Abstract:Single-cell RNA sequencing (scRNA-seq) has emerged as a powerful tool to gain biological insights at the cellular level. However, due to technical limitations of the existing sequencing technologies, low gene expression values are often omitted, leading to inaccurate gene counts. Existing methods, including advanced deep learning techniques, struggle to reliably impute gene expressions due to a lack of mechanisms that explicitly consider the underlying biological knowledge of the system. In reality, it has long been recognized that gene–gene interactions may serve as reflective indicators of underlying biology processes, presenting discriminative signatures of the cells.
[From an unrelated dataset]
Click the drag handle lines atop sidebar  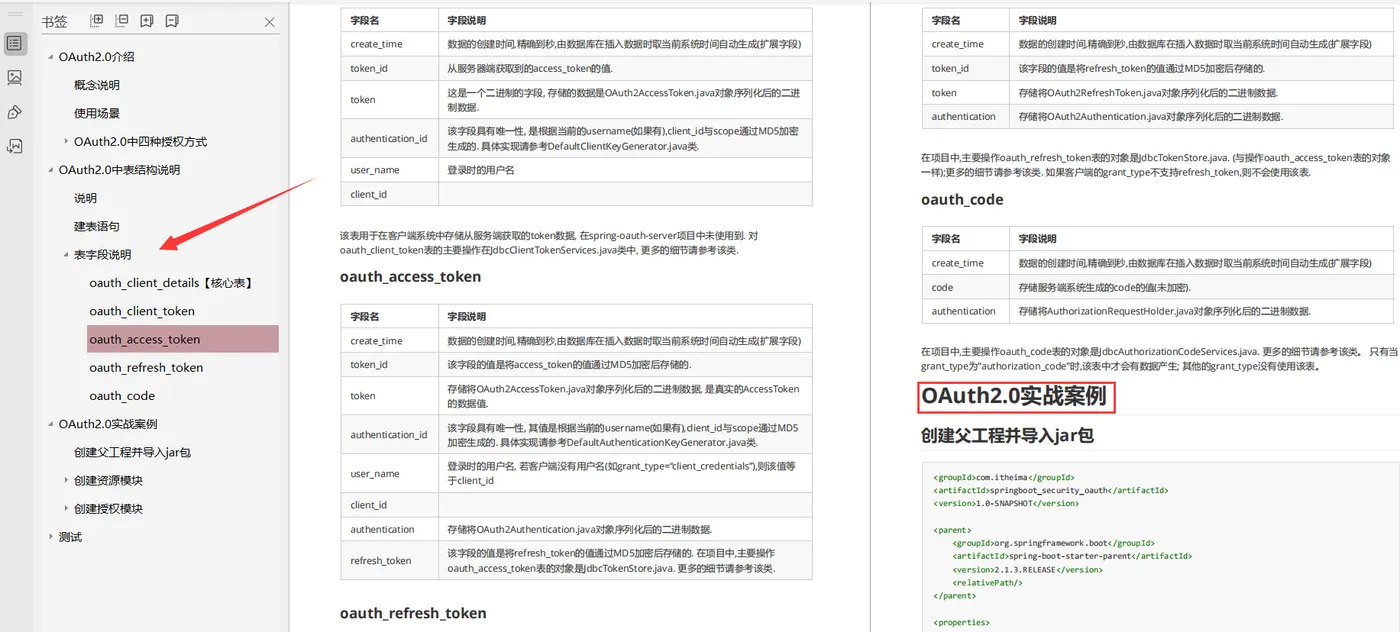point(14,13)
A genomic data analysis framework that is capable of leveraging the underlying gene–gene interactions is thus highly desirable and could allow for more reliable identification of distinctive patterns of the genomic data through extraction and integration of intricate biological characteristics of the genomic data. Here we tackle the problem in two steps to exploit the gene–gene interactions of the system. We first reposition the genes into a 2D grid such that their spatial configuration reflects their interactive relationships. To alleviate the need for labeled ground truth gene expression datasets, a self-supervised 2D convolutional neural network is employed to extract the contextual features of the interactions from the spatially configured genes and impute the omitted values. Extensive experiments with both simulated and experimental scRNA-seq datasets are carried out to demonstrate the superior performance of the proposed strategy against the existing imputation methods.

What problem does this paper attempt to address?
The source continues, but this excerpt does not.